Where Matching Alone Falls Short
For teams who have tried ATS matching on admin reqs and found the shortlists still noisy, the more durable fix combines semantic resume ranking with a structured screening layer. Eximius does this: resume matching surfaces candidates most likely to qualify against the specific req's criteria, and Sia then screens that ranked pool against the job-specific questions the recruiter sets. The recruiter sees a shortlist that has been both matched and screened. For a team carrying ten reqs, that's the difference between reviewing 150 unvetted resumes per week and reviewing 40 candidates who have already answered the qualifying questions.
The recruiter still owns every hiring decision. The structured layer handles the part of the process that was consuming their hours without producing proportional output. For more on what this looks like at scale, see how candidate screening works when one recruiter is managing 200 applicants, and the broader mid-market comparison in automated screening vs. agency for mid-market teams. If you're also looking at how candidates enter the pipeline, the talent sourcing guide for admin roles covers where the strongest applicants actually come from in this category.
If your team posts more than a handful of admin reqs per quarter and the shortlists you're getting back don't reflect the quality you see when candidates reach interviews, the matching step is likely the source of the gap. The fix isn't a better ATS filter.

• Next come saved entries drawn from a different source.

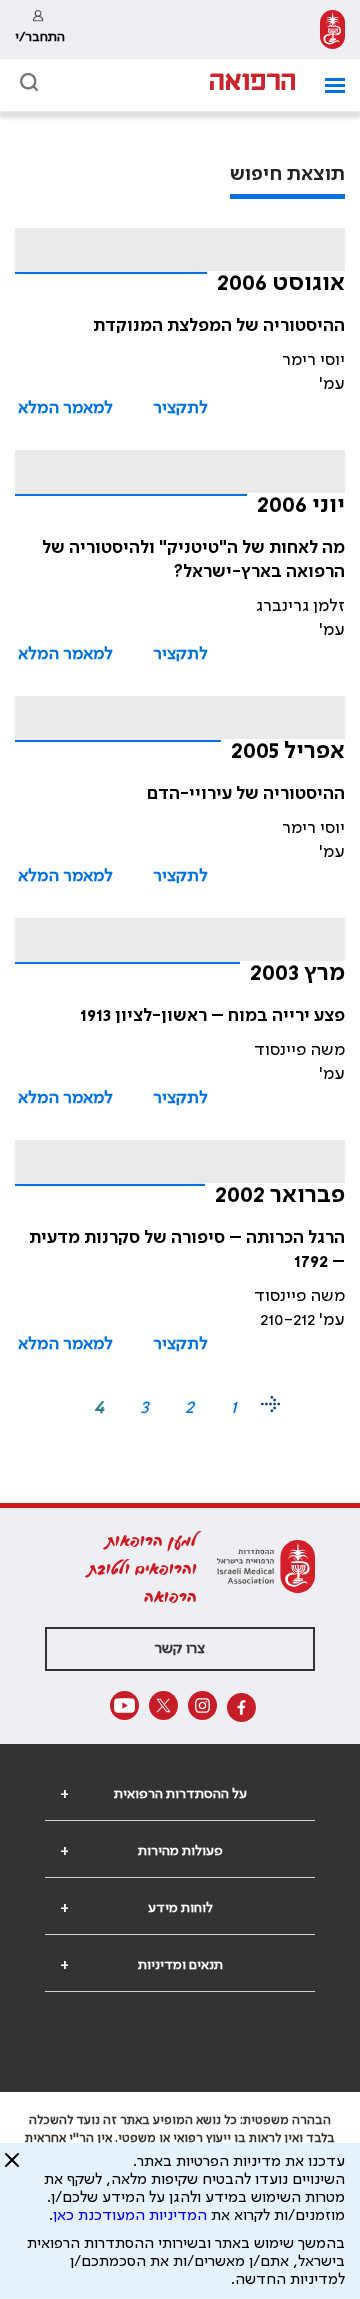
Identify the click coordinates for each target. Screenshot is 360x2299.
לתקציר (180, 408)
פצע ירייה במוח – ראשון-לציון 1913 (212, 1016)
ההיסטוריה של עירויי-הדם (246, 794)
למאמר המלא (65, 408)
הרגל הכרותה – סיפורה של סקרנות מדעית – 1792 (187, 1250)
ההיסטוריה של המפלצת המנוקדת (219, 326)
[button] (327, 85)
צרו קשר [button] (180, 1649)
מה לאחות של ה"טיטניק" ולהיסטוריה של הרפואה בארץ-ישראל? (193, 560)
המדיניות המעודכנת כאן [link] (130, 2216)
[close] (12, 2168)
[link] (332, 29)
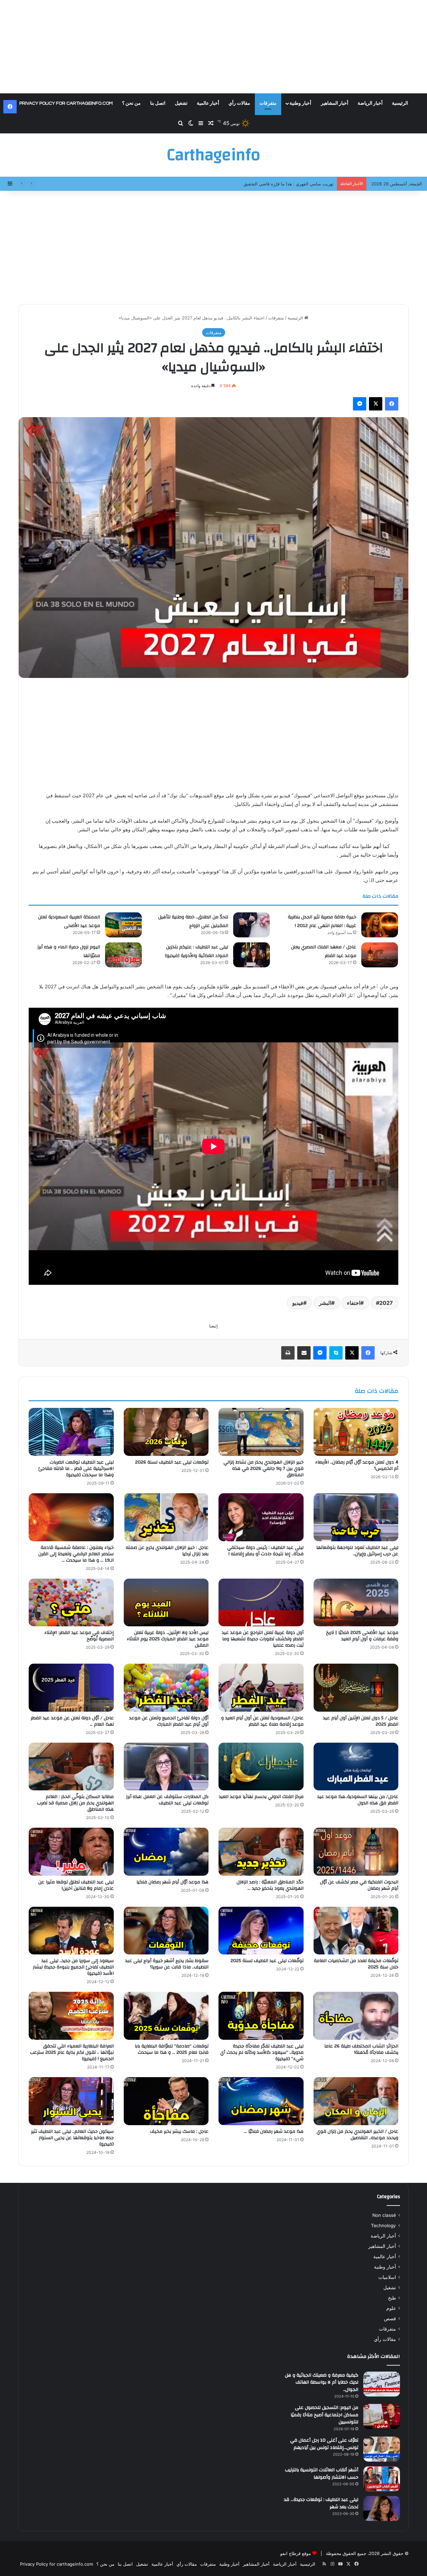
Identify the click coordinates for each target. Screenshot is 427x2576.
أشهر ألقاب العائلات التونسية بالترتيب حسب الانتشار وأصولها (321, 2474)
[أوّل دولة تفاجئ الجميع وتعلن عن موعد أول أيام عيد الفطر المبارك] (166, 1688)
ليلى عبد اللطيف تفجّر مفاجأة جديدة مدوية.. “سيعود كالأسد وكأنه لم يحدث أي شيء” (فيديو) (262, 2052)
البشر (325, 1303)
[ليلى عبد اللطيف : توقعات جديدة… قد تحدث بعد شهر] (381, 2508)
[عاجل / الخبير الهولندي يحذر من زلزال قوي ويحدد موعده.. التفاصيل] (356, 2101)
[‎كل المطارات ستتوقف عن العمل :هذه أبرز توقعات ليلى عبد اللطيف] (166, 1767)
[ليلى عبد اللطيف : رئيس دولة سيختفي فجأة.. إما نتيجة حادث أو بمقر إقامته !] (261, 1517)
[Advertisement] (213, 46)
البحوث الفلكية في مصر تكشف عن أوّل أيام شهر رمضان (359, 1885)
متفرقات (268, 103)
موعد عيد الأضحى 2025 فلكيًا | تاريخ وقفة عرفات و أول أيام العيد (362, 1635)
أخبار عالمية (208, 103)
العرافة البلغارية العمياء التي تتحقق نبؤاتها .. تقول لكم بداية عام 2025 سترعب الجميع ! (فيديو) (72, 2052)
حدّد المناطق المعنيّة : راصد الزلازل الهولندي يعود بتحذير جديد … (270, 1885)
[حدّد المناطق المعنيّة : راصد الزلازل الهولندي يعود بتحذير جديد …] (261, 1852)
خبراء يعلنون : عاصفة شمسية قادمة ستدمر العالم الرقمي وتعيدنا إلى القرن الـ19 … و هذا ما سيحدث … (76, 1554)
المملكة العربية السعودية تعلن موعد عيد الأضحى (69, 921)
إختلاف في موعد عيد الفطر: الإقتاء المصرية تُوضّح (79, 1635)
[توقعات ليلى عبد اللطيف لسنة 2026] (166, 1432)
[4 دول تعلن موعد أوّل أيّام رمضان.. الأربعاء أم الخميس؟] (356, 1432)
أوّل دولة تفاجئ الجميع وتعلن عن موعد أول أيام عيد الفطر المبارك (168, 1721)
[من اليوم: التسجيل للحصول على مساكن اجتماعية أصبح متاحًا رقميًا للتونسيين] (381, 2416)
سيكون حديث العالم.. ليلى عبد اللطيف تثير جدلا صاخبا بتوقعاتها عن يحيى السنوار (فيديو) (72, 2138)
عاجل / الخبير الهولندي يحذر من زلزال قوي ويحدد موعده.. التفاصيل (357, 2134)
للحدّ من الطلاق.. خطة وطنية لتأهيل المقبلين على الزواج (193, 921)
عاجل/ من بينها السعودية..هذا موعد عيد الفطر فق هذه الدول (357, 1799)
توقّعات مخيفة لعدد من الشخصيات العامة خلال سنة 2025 (356, 1963)
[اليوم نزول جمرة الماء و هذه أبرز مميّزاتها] (123, 954)
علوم (391, 2308)
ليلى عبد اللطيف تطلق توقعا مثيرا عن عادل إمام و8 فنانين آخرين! (76, 1885)
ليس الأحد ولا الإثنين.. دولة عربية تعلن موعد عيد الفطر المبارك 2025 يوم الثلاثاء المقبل (167, 1639)
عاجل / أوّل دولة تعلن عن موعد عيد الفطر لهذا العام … (72, 1721)
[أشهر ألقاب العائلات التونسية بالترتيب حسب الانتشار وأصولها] (381, 2478)
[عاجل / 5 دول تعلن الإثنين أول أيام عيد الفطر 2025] (356, 1688)
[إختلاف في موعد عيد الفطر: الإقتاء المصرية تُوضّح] (71, 1603)
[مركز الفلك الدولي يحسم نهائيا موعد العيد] (261, 1767)
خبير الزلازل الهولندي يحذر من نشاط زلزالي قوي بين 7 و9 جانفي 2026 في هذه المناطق (264, 1468)
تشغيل (181, 103)
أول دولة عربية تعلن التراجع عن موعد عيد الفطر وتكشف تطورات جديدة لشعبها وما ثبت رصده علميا (263, 1639)
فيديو (297, 1303)
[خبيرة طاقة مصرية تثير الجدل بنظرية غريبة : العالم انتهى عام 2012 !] (379, 924)
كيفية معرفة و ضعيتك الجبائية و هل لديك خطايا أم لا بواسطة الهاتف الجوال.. (321, 2382)
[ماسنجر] (359, 403)
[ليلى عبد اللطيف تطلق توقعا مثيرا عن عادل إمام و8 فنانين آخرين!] (71, 1852)
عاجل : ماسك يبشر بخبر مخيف (179, 2131)
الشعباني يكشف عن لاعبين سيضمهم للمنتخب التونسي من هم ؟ (275, 183)
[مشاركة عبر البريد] (304, 1353)
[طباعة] (288, 1353)
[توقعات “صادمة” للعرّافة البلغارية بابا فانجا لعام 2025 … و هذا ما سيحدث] (166, 2016)
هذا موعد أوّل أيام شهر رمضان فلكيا (172, 1882)
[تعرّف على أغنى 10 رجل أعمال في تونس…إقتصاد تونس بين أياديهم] (381, 2449)
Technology (383, 2225)
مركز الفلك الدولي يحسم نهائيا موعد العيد (261, 1796)
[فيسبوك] (391, 403)
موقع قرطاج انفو (295, 2553)
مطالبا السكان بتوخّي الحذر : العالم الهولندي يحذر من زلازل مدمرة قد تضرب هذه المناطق (75, 1803)
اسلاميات (387, 2277)
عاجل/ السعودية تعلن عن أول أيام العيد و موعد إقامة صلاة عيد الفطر (262, 1721)
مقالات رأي (239, 103)
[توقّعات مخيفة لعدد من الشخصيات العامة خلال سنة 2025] (356, 1931)
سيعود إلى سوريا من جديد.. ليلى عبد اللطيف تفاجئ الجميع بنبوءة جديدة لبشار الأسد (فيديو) (73, 1967)
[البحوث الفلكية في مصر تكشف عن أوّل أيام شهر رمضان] (356, 1852)
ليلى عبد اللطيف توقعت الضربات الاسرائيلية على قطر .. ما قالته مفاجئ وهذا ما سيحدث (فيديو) (76, 1468)
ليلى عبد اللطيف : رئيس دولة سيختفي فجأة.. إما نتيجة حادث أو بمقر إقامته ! (265, 1550)
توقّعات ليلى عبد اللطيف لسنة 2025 (267, 1960)
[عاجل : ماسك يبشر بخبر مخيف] (166, 2101)
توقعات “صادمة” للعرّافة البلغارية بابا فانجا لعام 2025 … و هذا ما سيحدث (171, 2049)
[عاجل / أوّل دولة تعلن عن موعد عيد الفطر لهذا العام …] (71, 1688)
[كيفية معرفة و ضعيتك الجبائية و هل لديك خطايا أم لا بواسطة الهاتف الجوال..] (381, 2384)
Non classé (384, 2215)
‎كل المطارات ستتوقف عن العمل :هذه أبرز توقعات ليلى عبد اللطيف (167, 1799)
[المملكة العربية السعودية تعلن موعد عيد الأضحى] (123, 924)
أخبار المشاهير (334, 103)
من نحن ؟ (131, 103)
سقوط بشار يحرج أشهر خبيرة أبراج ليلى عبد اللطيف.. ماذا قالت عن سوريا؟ (166, 1963)
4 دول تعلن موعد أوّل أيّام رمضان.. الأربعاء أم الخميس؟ (356, 1465)
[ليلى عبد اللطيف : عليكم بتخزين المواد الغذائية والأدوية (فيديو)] (251, 954)
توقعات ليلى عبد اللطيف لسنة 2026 (171, 1462)
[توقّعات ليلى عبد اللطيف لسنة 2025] (261, 1931)
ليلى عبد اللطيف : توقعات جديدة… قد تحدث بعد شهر (321, 2503)
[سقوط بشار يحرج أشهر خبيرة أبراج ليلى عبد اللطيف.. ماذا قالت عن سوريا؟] (166, 1931)
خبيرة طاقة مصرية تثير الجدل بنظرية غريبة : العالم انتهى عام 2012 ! (322, 921)
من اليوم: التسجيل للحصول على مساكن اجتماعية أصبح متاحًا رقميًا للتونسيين (324, 2414)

It's a matching model that reads for substance, combined with a screening layer that asks the right questions first.
Want to see how this handles a slate of 200 admin candidates without losing signal? Book a free pilot and we'll run your next role through the Eximius workflow.
Frequently Asked Questions
What is resume matching with job description?
Resume matching with job description ranks candidates by comparing their experience against a specific role's requirements. Semantic matching tools do this by reading for meaning and context rather than shared vocabulary, which produces more accurate results when resumes and job descriptions describe similar competencies in different words.
Why does keyword-based resume matching fail for admin roles?
Admin resumes and job descriptions share the same generic terms ("Microsoft Office," "scheduling," "communication skills"), which means keyword matching finds those phrases everywhere and can't distinguish a strong candidate from a weak one. The signal that matters, like scope of responsibility and specific functional experience, is often described in ways that don't match the exact strings a keyword filter scans for.
How many openings exist for admin roles each year?
The Bureau of Labor Statistics projects roughly 358,300 secretaries and administrative assistant openings per year on average, mostly from turnover in a base of 3.45 million workers. That sustained volume is what makes a reliable matching tool worth investing in: the hiring need doesn't go away.
Should resume matching replace manual resume review?
No. Resume matching should reduce the number of resumes a recruiter needs to manually review, not replace their judgment. The recruiter still evaluates the shortlisted candidates and makes every hiring decision. Matching is most valuable when it eliminates the resumes that clearly don't fit, so the recruiter's time goes to candidates who do.
Does Eximius replace our existing ATS?
No. Eximius works alongside your existing ATS, adding a semantic matching and structured screening layer on top of it. Shortlisted candidates are pushed back into your ATS workflow. It is not a replacement for your system of record.